Я прыгнул на помост и помог влезть Лате. Струнные аккорды теперь звучали громче, нас окружала атмосфера спокойствия и беззаботности. Я пошел в обход дома, Лата двинулась за мной. Проходя мимо окна, я заглянул внутрь и увидел полутемную комнату, из глубины которой доносились два голоса – один низкий и хриплый, второй – более высокий и молодой.

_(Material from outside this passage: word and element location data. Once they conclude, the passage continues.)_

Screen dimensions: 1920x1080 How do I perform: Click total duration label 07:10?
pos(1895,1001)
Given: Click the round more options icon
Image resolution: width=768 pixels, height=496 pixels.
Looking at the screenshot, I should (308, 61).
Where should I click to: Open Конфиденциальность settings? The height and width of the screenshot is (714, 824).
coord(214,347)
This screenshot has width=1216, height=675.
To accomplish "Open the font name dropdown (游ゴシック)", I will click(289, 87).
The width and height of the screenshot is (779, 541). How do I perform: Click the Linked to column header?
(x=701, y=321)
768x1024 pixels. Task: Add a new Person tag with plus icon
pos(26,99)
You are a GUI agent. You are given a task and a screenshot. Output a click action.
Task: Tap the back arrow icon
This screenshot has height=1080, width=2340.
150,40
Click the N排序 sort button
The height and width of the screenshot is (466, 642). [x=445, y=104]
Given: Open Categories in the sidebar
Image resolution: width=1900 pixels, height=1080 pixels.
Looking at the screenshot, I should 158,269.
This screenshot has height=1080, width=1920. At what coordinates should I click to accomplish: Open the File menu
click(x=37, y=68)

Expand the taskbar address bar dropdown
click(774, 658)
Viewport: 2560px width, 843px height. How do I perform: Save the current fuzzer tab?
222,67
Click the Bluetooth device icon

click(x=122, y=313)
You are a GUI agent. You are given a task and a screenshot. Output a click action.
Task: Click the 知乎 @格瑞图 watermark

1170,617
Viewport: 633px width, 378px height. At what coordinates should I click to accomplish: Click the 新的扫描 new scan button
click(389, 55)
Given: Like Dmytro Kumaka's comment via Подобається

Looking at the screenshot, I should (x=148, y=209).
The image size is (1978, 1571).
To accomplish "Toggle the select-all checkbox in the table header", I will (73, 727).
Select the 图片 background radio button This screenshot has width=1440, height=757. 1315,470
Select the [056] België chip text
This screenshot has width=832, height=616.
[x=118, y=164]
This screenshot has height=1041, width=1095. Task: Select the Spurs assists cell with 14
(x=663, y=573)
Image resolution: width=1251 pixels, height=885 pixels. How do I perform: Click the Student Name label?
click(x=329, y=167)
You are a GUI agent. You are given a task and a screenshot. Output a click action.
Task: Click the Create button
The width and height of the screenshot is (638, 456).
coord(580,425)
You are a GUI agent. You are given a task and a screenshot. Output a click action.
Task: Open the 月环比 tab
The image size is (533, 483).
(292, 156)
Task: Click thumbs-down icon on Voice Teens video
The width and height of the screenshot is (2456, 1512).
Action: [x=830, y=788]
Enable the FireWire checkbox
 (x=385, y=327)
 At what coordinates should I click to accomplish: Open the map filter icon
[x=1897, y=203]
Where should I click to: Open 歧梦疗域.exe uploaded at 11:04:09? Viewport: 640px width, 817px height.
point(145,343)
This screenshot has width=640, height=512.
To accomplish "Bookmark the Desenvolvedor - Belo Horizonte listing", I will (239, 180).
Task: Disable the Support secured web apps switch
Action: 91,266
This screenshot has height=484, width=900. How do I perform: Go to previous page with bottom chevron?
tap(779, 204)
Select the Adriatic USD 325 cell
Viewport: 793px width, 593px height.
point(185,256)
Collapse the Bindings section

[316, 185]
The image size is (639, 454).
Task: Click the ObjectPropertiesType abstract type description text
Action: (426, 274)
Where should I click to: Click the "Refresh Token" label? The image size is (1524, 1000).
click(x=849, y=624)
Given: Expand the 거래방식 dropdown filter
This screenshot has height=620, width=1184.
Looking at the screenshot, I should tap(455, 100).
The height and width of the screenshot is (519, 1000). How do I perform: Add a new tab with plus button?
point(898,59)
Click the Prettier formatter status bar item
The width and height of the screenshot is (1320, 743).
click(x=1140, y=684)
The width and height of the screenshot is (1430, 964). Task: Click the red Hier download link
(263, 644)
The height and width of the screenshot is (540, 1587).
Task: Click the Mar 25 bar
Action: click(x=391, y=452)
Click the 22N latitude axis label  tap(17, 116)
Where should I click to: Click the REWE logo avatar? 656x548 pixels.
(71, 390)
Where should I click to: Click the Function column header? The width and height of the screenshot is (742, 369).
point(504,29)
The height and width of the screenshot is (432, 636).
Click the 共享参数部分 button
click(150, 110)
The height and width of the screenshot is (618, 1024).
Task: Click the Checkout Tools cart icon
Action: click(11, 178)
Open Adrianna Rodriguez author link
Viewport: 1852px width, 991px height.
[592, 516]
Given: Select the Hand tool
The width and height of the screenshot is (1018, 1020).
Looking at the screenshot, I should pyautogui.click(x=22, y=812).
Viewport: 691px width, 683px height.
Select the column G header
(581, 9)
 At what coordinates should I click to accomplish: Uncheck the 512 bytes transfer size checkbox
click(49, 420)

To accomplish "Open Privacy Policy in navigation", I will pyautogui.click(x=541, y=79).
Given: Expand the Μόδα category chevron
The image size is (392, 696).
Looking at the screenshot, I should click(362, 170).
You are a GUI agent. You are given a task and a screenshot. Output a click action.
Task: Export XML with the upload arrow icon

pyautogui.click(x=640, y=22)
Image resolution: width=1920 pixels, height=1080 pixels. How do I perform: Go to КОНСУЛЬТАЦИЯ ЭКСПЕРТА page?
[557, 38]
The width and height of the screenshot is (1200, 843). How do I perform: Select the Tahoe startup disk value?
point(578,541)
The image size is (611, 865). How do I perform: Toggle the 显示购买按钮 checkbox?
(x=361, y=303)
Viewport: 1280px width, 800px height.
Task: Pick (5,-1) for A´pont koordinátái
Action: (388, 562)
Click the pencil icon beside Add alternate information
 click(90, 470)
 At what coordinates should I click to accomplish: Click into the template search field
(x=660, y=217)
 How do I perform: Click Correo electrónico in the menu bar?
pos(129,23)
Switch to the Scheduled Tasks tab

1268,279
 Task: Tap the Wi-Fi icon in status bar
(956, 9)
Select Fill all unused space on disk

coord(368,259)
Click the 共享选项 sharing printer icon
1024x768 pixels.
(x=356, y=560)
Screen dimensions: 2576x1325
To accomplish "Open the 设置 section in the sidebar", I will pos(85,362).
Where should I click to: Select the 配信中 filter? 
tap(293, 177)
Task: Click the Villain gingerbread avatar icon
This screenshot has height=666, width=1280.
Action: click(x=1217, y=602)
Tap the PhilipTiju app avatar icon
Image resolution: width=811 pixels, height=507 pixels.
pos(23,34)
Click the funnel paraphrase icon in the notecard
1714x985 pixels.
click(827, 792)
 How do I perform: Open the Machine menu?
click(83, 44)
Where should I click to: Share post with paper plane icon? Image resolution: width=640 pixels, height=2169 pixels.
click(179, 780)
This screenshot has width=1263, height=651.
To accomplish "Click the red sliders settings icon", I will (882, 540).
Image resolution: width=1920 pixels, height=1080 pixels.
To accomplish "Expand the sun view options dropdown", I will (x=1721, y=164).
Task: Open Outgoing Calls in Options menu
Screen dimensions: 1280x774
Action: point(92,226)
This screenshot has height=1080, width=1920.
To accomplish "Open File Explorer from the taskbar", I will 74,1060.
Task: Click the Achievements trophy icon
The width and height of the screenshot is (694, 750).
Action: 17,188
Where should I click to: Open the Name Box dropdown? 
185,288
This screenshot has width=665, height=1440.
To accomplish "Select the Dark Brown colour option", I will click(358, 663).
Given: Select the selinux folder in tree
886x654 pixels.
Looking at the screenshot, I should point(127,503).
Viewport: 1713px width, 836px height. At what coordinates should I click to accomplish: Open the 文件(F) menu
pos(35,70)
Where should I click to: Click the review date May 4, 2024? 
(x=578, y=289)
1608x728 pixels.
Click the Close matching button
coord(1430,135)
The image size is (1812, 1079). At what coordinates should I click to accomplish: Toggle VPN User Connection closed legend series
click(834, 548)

– Вот это у меня была… восемь… нет, десять… да! – десять лет назад… Певица из кабаре… Ну и была! Ух и была! Фигуристая до полного опупения! – рокотал низкий. – В смысле – все как на подбор… Ноги – от подбородка… Бюст как у…
– Да хватит уже, Старик, – перебил другой голос. – Ох и надоел ты со своими бабами! Неизменная тема. Давай поговорим о чем-нибудь другом.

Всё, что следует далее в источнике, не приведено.